▶ **INSTRUCTION**
Convert the entries starting at the line containing "Task: Click the highlighter" and ending at the line containing "Action: 1534,17" into a two-column CSV with the columns instruction and click, one row per entry. Quote each field, turn line breaks into spaces, and leave the pictures out.

======

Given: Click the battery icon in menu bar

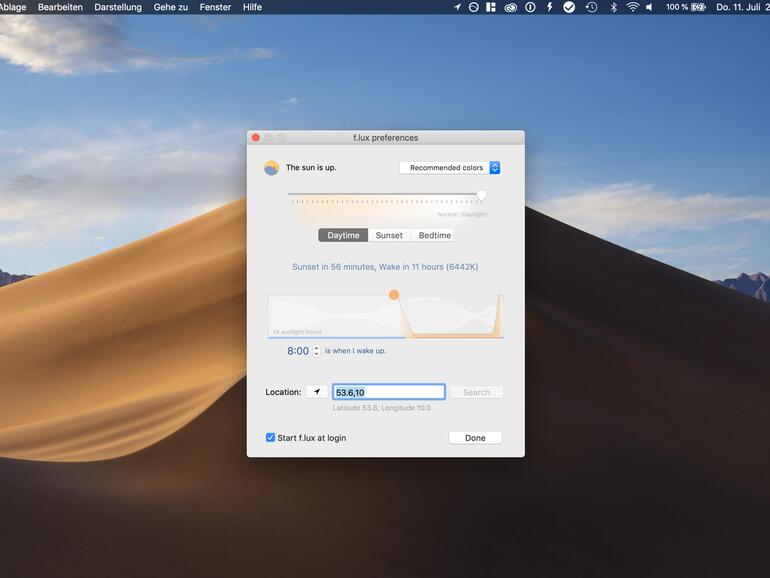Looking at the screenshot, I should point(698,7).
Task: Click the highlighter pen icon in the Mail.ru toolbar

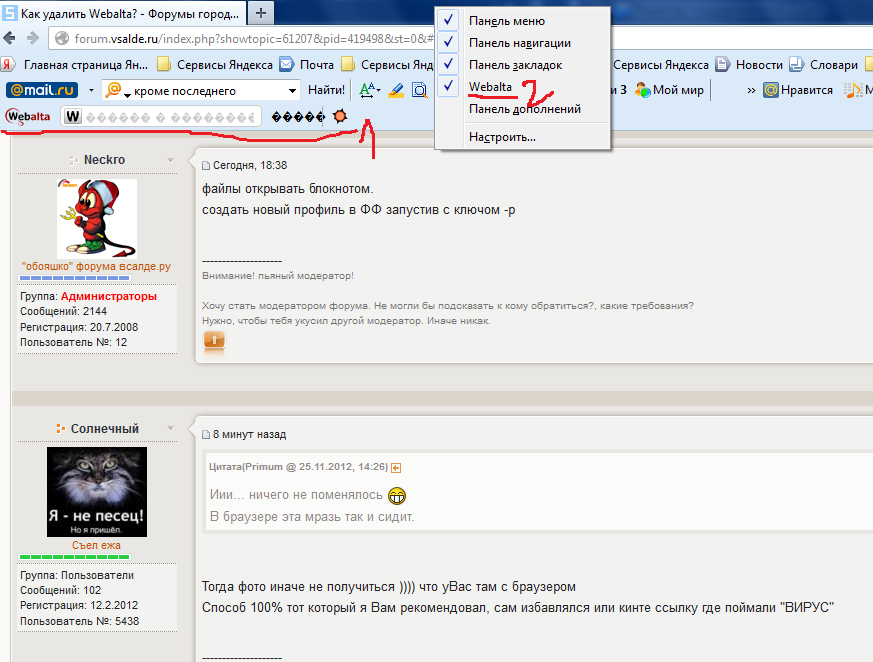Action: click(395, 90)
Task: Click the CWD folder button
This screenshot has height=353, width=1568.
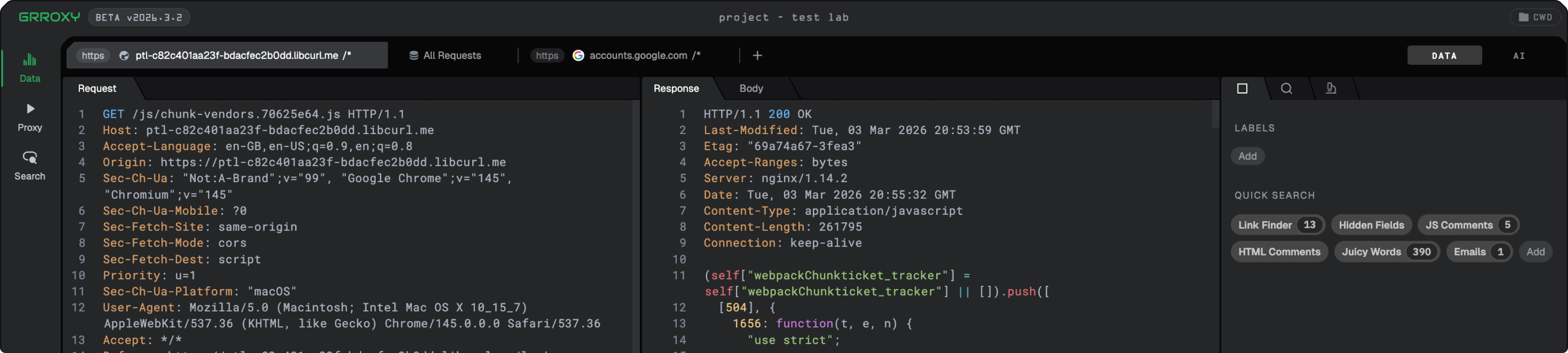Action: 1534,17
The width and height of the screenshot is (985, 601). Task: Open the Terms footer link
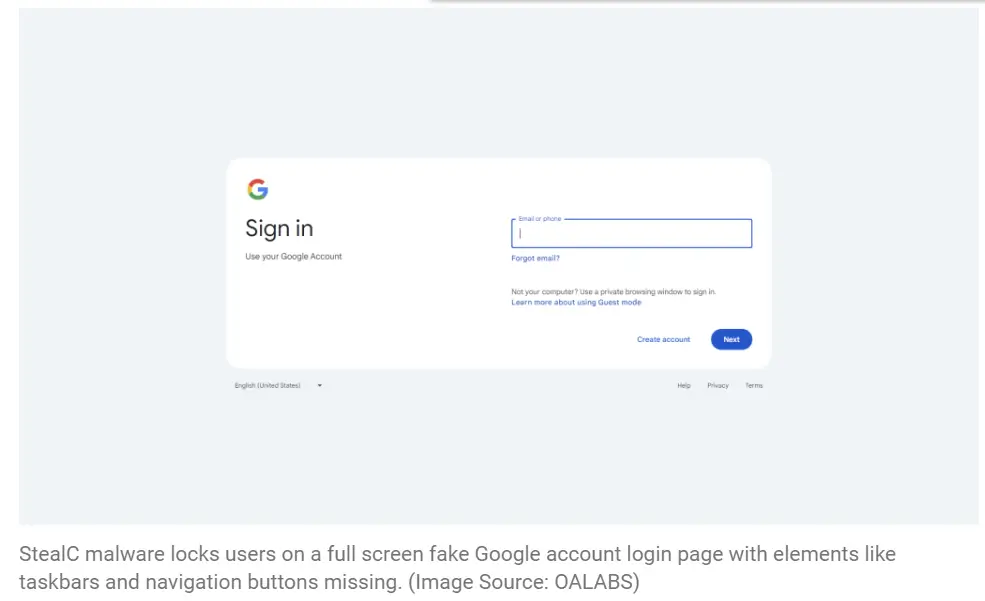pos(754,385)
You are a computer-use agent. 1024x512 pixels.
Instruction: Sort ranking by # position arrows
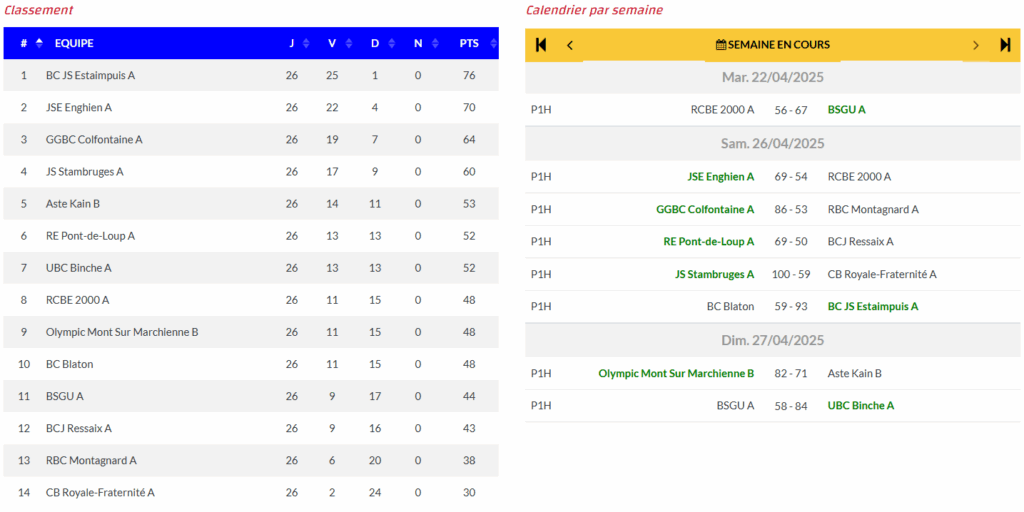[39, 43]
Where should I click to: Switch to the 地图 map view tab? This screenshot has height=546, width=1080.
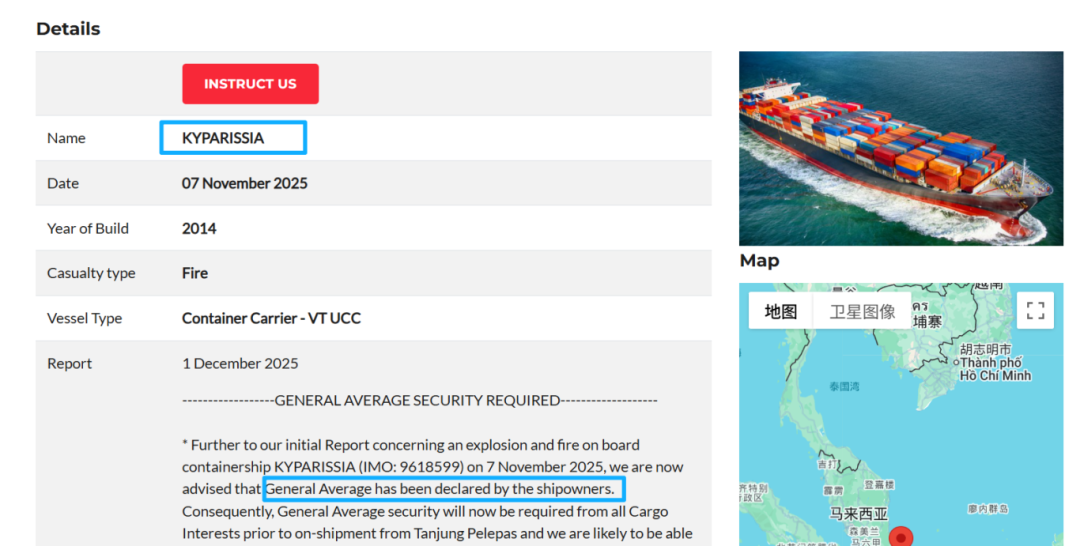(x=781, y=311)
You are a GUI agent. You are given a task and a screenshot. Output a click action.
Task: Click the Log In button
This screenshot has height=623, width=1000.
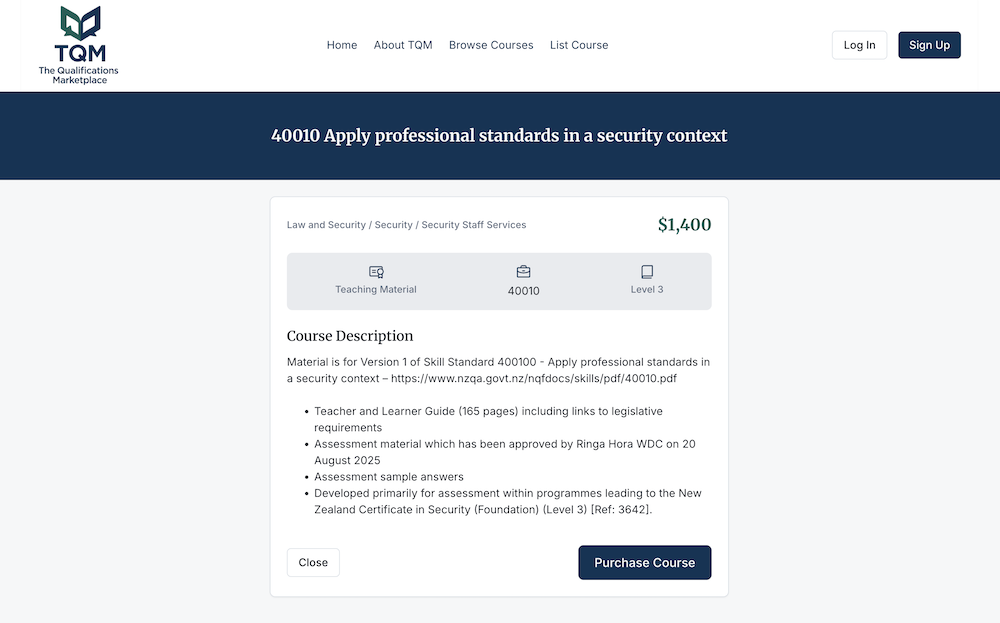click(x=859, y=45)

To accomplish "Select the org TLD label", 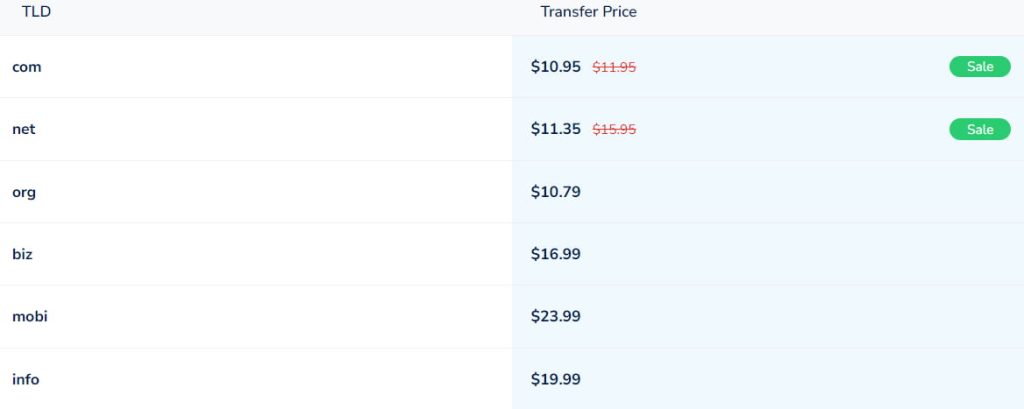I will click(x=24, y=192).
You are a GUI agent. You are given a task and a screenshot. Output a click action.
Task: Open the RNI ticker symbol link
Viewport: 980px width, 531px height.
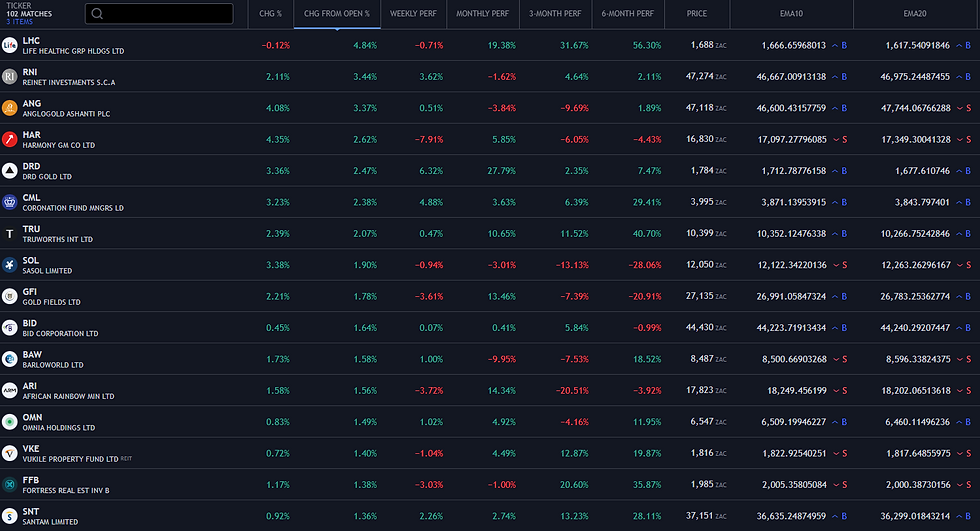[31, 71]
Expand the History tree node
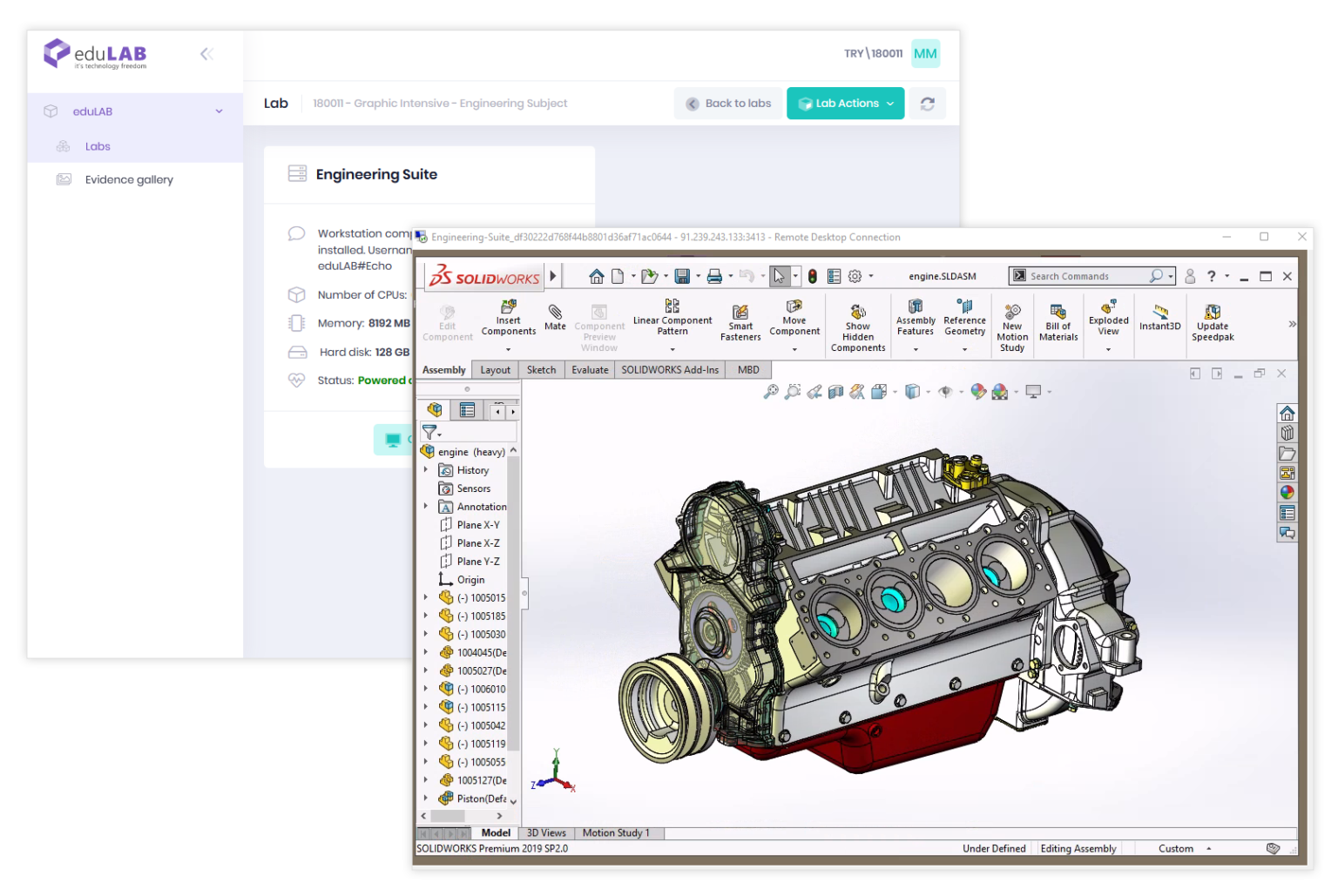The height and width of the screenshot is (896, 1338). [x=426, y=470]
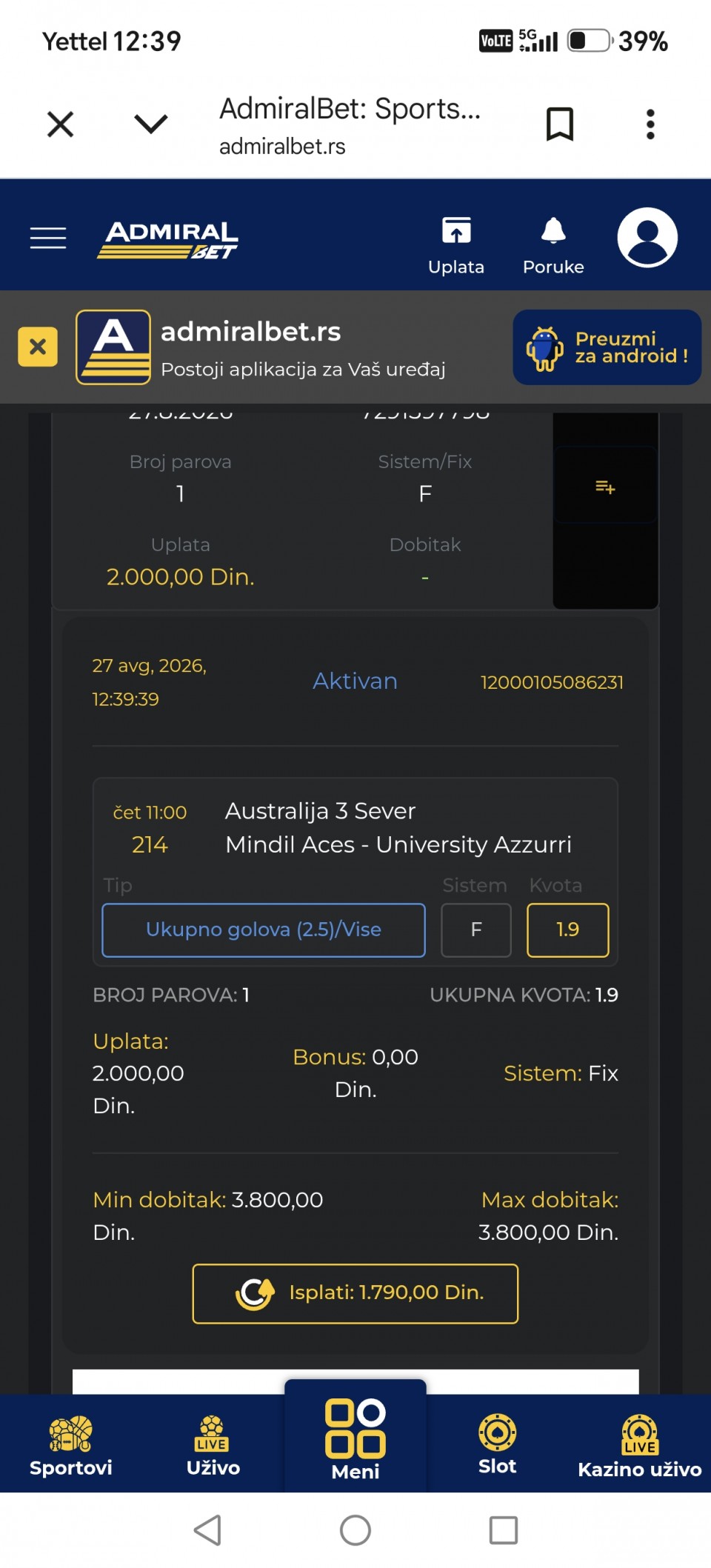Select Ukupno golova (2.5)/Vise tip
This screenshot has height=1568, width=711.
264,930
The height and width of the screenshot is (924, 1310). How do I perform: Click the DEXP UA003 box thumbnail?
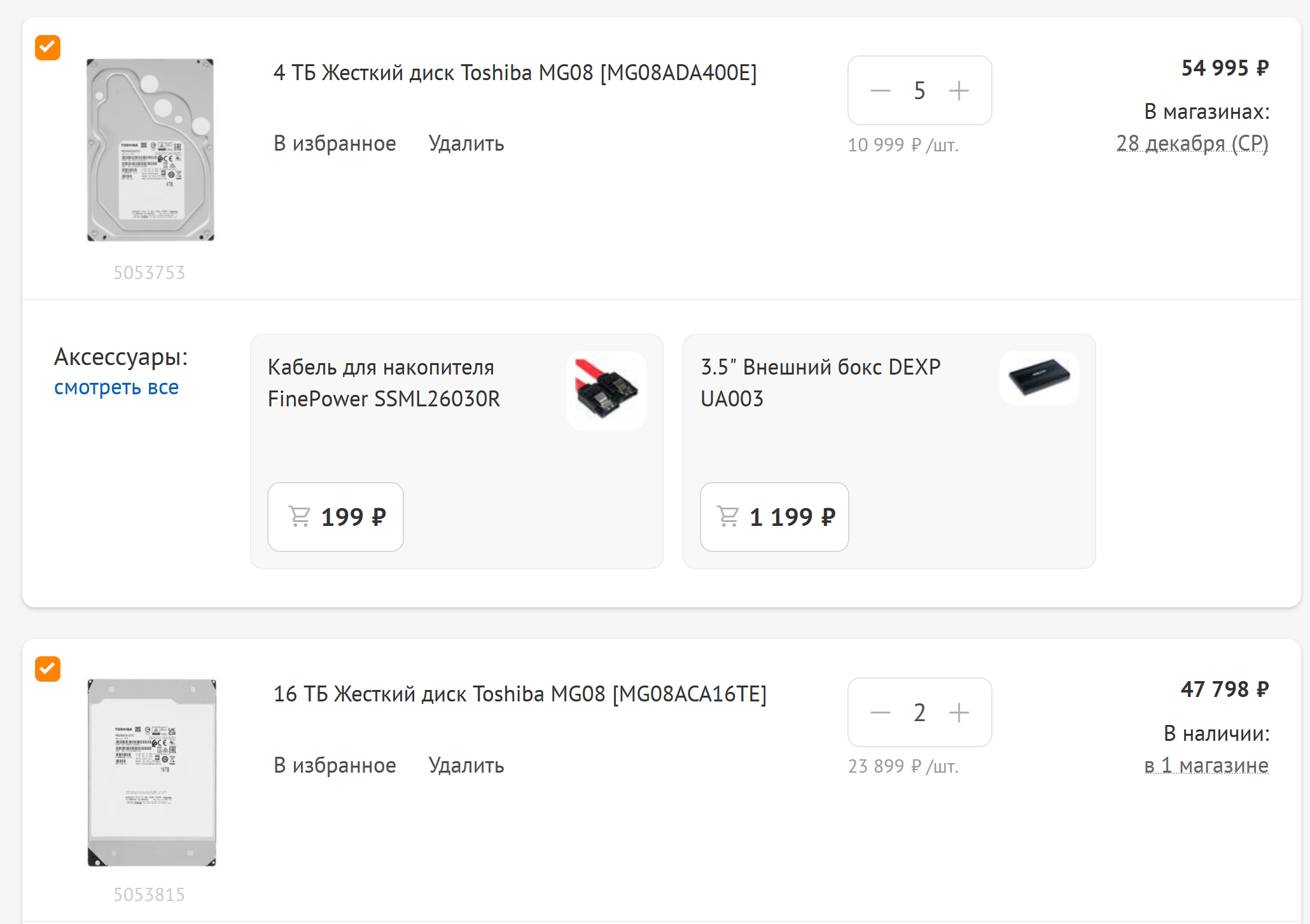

======

▶ **COMPLETE ANSWER**
instruction,click
"Task: Click the highlighter pen icon in the Mail.ru toolbar","Action: click(395, 90)"
"Task: Click the CWD folder button This screenshot has height=353, width=1568.","Action: 1534,17"